Lawmakers on Capitol Hill remain in a virtual stalemate over a budget resolution that would keep the government funded for the remainder of the fiscal year. Should Congress fail to reach an agreement before Oct. 1, the U.S. government will shut down.
If that comes to pass, all “nonessential” government business will come to a halt, with some 4 million federal employees forgoing pay until the shutdown ends. Government services deemed essential, including many related to public safety and mandatory programs such as Medicare, Social Security and Veterans Affairs benefits, will remain in place.
“Sure, sure, but let’s get to the important stuff,” investors among you may be saying. “Is a shutdown likely to have a negative impact on my portfolio?”
“The headline answer is no,” says Ross Mayfield, an investment strategy analyst at Baird.
Here’s why financial experts say not to sweat it.
‘Historically, government shutdowns have not had an impact on markets’
The main reason financial experts aren’t worried about a shutdown is because markets have been there before and emerged unscathed.

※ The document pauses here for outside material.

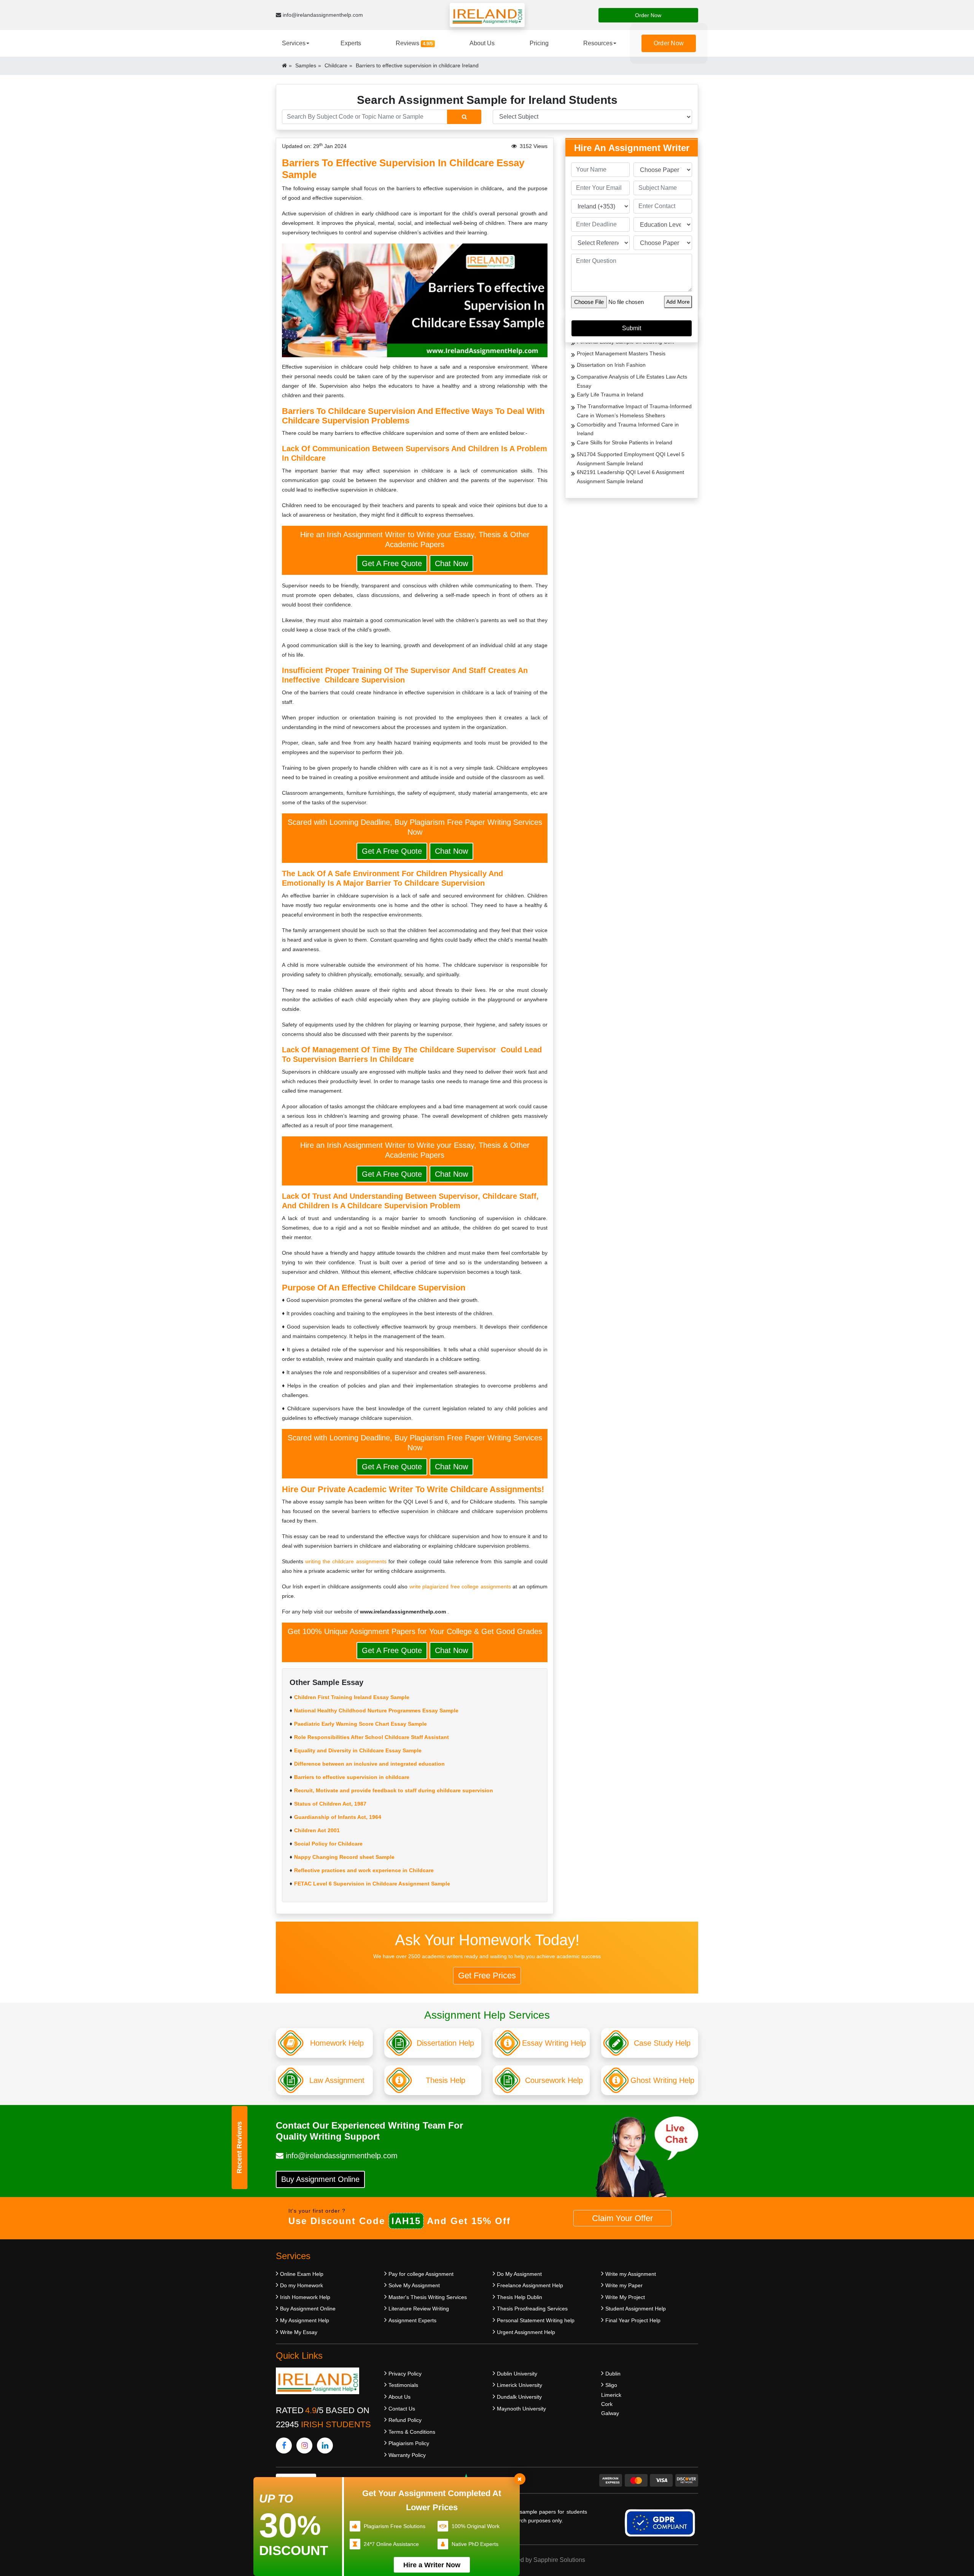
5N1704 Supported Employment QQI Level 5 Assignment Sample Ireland (630, 458)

Since 1975, there have been 21 government shutdowns, which have lasted 8 days on average. The most recent, which began in late 2018 and stretched into 2019, lasted 34 days.

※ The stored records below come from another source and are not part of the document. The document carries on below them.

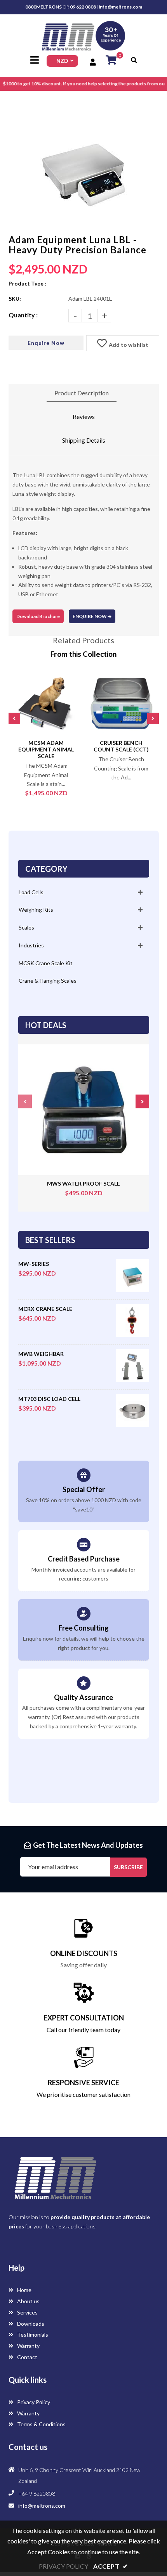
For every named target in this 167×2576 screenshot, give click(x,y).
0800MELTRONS (43, 7)
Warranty (28, 2345)
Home (23, 2290)
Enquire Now (46, 342)
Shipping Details (83, 440)
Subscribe (128, 1867)
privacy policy (63, 2566)
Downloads (30, 2323)
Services (27, 2312)
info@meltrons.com (120, 7)
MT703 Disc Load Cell (49, 1398)
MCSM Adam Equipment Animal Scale (46, 749)
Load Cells (31, 892)
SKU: (15, 298)
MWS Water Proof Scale (83, 1183)
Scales (26, 927)
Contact (26, 2357)
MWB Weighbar (41, 1353)
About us (28, 2301)
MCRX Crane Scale (45, 1308)
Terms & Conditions (41, 2424)
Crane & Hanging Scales (48, 980)
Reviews (84, 416)
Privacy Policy (33, 2402)
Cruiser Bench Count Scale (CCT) (121, 746)
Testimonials (32, 2334)
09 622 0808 (83, 7)
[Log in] (94, 62)
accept (110, 2566)
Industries (31, 945)
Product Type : (27, 283)
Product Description (81, 392)
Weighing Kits (36, 909)
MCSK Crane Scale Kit (46, 963)
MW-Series (33, 1263)
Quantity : (23, 315)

“If you look back at all those shutdowns and take an average return, [the S&P 500 is] actually positive, 0.1%. Essentially flat,” says Brian Levitt, global market strategist at Invesco. Put simply: “Historically, government shutdowns have not had an impact on markets.”
One reason for investors’ ho hum attitude, says Mayfield, is that they know any economic disruptions are temporary. While government employees may not see paychecks during a shutdown, they receive back pay when things resume. “It just kind of shifts things around in time rather than permanently disrupting the economy,” he says.

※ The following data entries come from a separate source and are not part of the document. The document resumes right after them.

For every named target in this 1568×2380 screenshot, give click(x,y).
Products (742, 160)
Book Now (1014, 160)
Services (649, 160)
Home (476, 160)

Another is that shutdowns tend to be short-lived. “There’s no winner. Both parties get blamed,” says Mayfield. “So they usually get resolved pretty quickly.”
That isn’t to say that markets might not get jumpy if the government goes into a more prolonged shutdown. “Political uncertainty often creates volatility in markets,” says Levitt. After all, credit rating agencies have cited political polarization among lawmakers as reasoning for dinging the U.S. government’s credit rating.
But any major market moves in the coming months will have more to do with economic data than with what politicians are doing, Levitt says.
“These things in Washington tend not to move markets as much as people think,” he says. “What the market is looking at is, ‘will things be better over the next months?’ And what that largely means right now is, ‘Does the inflation picture look better?'”
On that front, no one really knows for sure. But you’d be wise to avoid letting short-term fluctuations in the market mess with your portfolio strategy, Levitt says.
“While unnerving, concerns about shutdowns shouldn’t change investors’ long-term investment plans,” he wrote in a recent note. “This isn’t the first government shutdown, and it’s likely not the last.”